§ **ABOUT THIS EXERCISE**: Will you transcribe the entries that follow, exactly and in full?

Collected data entries
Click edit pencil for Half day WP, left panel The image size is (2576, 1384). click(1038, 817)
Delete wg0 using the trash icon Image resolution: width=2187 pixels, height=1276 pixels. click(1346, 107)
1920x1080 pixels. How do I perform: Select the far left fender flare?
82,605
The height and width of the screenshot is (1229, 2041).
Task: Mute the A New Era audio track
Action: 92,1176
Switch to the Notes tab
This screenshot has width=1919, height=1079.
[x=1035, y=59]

§ **FINAL ANSWER**:
Click edit pencil for Half day WP, left panel The image size is (2576, 1384). click(1038, 817)
Delete wg0 using the trash icon Image resolution: width=2187 pixels, height=1276 pixels. click(1346, 107)
1920x1080 pixels. How do I perform: Select the far left fender flare?
82,605
The height and width of the screenshot is (1229, 2041).
Task: Mute the A New Era audio track
Action: 92,1176
Switch to the Notes tab
This screenshot has width=1919, height=1079.
[x=1035, y=59]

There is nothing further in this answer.